“The destruction of cultural heritage in the Middle East is unprecedented in human history, and what is lost can never be replaced, some of which is over 4,000 years old.”
The Middle East is home to some of the world’s most important heritage sites that date back millennia. Today, many such sites play a key role in creating a sense of belonging and cultural identity.
In the context of Iraq and Syria, they are a testament to a shared past where different cultures and religions mostly coexisted in peace.
Researchers from the Alfred Deakin Institute are studying the causes of mass heritage destruction across the Middle East and are exploring the factors that drive it.
The consequences of this destruction in terms of impacts on cultural identity and the challenges involved in restoring local heritage will form an important body of knowledge told from a non-Western perspective.
An enormous loss to cultural history
“The destruction of cultural heritage in the Middle East is unprecedented in human history, and what is lost can never be replaced, some of which is over 4,000 years old,” says Professor Benjamin Isakhan, a Professor of International Politics at Deakin University.
Deakin’s research, led by Professor Isakhan, is concerned with the destruction of key heritage sites and monuments by groups such as the Islamic State of Iraq and al-Sham (ISIS) in the Middle East.
These significant sites include Palmyra, an ancient city, and the Mosul Museum, the second largest museum in Iraq.
In addition to these monuments acting as a window into the past and being critical to the development of a peaceful future within the Middle East, their destruction also has had a profound effect on individual and cultural identity.
Analysing the connection between cultural identity and heritage in the Middle East
Western countries are fascinated with the ancient Middle East and many institutions and global bodies have launched their own initiatives to reconstruct the heritage lost in Syria and Iraq.
While well-intentioned, these efforts tend to rely on assumptions about how the people of Iraq and Syria engage with their heritage, how they perceive and interpret its destruction, and the value placed on its reconstruction.
For instance, a local mosque may have a greater significance for residents than a site deemed ‘valuable’ by Western experts. Islamic heritage can often be overlooked in favour of these sites, leaving important sites unprotected.

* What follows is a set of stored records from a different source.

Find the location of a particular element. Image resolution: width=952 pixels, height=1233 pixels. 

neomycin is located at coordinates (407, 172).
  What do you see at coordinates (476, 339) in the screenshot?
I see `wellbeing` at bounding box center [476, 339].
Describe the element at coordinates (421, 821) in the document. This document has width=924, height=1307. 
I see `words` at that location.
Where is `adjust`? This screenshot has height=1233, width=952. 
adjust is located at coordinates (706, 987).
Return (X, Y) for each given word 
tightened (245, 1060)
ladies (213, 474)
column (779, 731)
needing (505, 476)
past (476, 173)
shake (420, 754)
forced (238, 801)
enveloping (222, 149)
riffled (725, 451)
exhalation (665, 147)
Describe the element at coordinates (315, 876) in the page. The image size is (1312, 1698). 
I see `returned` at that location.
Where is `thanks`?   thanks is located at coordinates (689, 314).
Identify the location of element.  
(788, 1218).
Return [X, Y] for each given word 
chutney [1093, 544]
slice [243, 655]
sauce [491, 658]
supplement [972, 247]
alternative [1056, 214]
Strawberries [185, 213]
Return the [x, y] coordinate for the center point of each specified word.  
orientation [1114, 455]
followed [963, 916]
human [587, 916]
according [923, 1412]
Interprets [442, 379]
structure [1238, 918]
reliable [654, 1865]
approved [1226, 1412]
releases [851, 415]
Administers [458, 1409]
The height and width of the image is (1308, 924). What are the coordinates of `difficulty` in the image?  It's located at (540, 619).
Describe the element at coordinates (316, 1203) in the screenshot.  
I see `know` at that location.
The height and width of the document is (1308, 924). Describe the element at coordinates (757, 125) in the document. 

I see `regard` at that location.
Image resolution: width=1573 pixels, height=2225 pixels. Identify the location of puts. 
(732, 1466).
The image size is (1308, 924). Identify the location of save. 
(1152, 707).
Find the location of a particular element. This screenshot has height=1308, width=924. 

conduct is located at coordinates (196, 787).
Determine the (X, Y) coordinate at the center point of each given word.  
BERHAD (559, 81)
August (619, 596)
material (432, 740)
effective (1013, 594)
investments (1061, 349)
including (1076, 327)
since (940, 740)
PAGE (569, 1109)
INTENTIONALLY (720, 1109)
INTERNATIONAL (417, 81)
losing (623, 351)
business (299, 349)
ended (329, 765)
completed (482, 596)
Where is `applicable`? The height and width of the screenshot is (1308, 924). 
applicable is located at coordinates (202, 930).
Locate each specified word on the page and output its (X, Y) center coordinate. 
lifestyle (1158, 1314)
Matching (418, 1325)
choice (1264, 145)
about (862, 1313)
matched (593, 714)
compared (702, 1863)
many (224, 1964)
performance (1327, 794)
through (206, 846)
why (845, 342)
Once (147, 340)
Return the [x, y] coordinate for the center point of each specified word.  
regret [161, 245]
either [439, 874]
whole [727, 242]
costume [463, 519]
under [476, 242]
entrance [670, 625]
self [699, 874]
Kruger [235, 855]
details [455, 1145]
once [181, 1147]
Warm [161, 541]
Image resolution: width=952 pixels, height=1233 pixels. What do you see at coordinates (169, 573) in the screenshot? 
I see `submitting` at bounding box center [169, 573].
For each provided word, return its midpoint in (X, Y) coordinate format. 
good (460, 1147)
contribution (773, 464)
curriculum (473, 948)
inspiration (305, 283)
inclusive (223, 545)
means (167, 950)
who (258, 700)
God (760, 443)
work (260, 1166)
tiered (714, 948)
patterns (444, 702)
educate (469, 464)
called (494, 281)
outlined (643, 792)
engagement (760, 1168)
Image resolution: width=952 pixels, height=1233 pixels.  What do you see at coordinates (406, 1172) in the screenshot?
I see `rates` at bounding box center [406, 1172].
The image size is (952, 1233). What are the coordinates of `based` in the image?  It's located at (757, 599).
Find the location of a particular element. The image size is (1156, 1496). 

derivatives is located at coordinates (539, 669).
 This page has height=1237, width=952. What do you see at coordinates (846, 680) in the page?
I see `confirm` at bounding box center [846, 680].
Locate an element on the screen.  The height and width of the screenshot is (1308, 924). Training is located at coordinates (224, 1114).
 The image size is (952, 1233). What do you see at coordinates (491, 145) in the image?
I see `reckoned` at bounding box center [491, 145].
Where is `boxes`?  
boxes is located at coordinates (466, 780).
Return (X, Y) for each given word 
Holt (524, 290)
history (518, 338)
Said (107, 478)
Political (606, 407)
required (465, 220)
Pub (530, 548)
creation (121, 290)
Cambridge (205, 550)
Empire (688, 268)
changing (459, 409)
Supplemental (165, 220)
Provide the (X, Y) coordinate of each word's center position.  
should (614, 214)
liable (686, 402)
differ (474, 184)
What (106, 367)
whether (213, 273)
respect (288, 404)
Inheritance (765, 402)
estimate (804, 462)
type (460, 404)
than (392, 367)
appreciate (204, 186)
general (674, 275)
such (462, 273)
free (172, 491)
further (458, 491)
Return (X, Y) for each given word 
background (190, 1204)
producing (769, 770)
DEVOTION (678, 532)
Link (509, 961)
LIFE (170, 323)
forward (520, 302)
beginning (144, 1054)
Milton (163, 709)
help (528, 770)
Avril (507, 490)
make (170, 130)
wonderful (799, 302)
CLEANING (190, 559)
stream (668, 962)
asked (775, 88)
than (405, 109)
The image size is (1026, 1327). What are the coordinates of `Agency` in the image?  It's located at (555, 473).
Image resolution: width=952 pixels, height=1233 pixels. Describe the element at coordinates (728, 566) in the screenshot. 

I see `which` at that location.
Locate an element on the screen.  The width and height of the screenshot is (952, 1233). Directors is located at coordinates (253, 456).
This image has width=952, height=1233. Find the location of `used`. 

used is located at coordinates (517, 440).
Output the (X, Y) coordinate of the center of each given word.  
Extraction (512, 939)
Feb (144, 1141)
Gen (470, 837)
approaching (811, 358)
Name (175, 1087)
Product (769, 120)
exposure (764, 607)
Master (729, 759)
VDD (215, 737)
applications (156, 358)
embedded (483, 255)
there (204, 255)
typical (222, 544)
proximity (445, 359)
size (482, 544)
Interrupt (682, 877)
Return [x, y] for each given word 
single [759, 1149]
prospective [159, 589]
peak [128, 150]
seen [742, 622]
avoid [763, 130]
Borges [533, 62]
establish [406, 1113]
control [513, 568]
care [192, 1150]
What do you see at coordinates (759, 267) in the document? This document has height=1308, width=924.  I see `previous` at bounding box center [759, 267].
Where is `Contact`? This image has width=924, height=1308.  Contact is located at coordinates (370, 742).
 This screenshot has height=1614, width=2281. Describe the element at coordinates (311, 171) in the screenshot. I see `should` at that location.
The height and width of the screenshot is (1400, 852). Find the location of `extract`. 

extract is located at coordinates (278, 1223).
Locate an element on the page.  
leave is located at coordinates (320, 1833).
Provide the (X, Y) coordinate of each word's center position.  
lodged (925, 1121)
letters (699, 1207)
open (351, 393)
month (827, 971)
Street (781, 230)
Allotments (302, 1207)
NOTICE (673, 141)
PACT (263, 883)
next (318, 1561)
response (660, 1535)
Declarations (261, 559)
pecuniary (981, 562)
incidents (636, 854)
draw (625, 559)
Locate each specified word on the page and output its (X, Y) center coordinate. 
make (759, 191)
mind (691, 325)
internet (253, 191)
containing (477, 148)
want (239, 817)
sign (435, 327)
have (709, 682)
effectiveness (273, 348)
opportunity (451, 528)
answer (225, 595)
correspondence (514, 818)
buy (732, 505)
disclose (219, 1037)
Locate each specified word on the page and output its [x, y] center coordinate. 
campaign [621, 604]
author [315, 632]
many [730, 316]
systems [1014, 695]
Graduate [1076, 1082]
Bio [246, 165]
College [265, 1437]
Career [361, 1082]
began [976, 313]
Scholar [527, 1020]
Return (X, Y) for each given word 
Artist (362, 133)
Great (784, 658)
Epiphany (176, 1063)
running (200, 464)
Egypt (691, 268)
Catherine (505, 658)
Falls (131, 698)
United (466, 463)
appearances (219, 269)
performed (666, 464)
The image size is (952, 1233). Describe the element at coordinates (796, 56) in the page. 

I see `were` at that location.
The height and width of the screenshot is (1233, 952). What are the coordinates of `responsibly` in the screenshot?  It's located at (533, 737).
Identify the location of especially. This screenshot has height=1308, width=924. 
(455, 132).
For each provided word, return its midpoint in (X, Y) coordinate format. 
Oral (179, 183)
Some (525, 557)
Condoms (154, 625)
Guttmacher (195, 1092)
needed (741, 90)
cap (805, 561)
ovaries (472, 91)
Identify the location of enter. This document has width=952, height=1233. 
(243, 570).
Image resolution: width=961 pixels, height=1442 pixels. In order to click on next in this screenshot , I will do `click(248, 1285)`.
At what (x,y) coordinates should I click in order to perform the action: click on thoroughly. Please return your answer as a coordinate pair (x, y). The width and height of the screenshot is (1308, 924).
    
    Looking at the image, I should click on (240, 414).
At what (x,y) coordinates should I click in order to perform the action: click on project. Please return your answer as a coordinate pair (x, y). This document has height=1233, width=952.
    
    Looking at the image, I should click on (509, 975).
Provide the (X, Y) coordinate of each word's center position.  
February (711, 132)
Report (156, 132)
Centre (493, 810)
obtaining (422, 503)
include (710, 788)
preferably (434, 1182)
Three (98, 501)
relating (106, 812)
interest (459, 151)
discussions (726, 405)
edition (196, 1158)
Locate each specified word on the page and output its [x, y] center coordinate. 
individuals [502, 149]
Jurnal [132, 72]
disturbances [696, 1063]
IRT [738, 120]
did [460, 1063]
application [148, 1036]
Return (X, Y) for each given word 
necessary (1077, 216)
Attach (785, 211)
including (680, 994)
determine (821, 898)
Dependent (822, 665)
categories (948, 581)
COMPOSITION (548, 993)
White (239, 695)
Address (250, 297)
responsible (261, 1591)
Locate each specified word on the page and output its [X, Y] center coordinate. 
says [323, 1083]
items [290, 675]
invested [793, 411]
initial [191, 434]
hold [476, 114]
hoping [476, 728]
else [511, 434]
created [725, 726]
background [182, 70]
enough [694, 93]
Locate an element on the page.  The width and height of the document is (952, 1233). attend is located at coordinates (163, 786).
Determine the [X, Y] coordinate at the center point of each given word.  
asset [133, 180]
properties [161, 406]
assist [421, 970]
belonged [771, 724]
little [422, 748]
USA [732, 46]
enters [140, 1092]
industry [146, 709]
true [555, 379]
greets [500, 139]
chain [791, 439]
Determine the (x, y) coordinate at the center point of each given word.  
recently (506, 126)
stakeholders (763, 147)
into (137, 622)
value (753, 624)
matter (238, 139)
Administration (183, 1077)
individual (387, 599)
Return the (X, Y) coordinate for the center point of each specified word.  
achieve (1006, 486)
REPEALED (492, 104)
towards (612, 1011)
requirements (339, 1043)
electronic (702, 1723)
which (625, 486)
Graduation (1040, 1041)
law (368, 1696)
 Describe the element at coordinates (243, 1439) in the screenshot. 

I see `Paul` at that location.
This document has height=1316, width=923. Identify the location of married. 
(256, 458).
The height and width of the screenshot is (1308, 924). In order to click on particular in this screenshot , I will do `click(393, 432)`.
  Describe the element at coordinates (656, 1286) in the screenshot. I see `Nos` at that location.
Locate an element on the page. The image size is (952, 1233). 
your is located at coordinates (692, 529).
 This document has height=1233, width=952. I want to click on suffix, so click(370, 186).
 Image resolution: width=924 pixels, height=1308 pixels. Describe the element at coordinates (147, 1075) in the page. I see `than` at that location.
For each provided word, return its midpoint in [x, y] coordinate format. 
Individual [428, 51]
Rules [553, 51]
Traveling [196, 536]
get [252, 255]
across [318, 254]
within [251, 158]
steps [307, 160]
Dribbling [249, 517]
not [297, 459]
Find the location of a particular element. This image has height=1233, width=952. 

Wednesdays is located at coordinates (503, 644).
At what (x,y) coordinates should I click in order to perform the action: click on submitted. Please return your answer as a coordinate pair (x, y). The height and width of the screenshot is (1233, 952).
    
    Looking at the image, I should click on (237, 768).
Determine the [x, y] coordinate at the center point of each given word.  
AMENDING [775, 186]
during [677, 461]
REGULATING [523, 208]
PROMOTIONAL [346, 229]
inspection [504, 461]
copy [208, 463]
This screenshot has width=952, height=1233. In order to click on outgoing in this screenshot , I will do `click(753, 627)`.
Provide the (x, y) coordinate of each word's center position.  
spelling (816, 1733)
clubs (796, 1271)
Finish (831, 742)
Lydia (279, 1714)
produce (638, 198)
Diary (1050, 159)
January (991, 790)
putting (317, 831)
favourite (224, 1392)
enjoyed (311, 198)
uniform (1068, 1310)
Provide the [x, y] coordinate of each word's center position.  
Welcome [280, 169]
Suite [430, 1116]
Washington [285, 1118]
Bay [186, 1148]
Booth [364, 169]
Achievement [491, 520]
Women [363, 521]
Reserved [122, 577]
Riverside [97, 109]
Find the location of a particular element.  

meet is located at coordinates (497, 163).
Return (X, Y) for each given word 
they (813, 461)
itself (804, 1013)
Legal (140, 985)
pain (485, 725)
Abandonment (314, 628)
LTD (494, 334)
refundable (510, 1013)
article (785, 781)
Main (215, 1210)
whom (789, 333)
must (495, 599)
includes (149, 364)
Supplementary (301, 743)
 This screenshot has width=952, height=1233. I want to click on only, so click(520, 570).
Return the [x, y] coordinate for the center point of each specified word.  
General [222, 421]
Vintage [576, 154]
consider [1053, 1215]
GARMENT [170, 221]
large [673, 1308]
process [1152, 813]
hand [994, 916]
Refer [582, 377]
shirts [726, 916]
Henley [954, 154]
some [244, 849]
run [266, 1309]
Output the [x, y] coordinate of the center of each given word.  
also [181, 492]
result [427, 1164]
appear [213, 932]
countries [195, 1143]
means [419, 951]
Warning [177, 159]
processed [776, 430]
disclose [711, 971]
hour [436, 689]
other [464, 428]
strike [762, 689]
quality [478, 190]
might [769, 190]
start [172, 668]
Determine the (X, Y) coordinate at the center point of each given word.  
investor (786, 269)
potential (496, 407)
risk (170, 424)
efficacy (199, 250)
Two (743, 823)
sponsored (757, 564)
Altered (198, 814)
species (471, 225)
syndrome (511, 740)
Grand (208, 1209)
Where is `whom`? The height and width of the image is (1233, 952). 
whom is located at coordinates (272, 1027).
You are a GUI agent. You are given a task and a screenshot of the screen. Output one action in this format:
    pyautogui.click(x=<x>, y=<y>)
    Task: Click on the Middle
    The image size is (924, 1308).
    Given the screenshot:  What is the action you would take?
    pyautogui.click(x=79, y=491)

To address this imbalance, researchers from the Alfred Deakin Institute are collaborating with leading global experts as well as many local partners in Syria and Iraq to conduct country-wide surveys and interviews.
The Australian Research Council (ARC) funded project, After Islamic State: Local-State-Global Heritage Dynamics in Syria and Iraq, consists of a survey that focuses on residents in Mosul, Iraq and Aleppo, Syria, and will explore their relationship to their cultural heritage.
The survey will ask how local residents engage with their heritage, interpret the destruction of significant monuments, and which sites they would most like to see reconstructed.
Residents’ opinions on heritage and the extent to which these opinions converge with the attitudes of key state and global players will also be examined.
Measuring the destruction to prevent further damage
This research began with a number of projects that measured the destruction of cultural property in Iraq and Syria.
The first was an ARC Discovery Early Career Researcher Award (DECRA) funded project that focuses on the destruction of heritage sites during the Iraq War from 2003.
The second project was funded by the Australian Department of Defence and included the creation of databases of key heritage sites across the Middle East.
The project used grid coordinates to document their condition, cultural significance, and religious affiliation.
These coordinates were then relayed to the Defence Force, in an effort to prevent further damage to these priceless monuments.
The After Islamic State: Local-State-Global Heritage Dynamics in Syria and Iraq survey has been designed and is set to begin collecting data in 2021.
This project offers the most robust and nuanced study to date of Syrian and Iraqi public opinion on heritage and the extent to which it converges with or diverges from the attitudes and actions of key state and global figures.
Benjamin Isakhan is Professor of International Politics at Deakin University and founding Director of POLIS, a research network for Political Science and International Relations scholars within the Alfred Deakin Institute.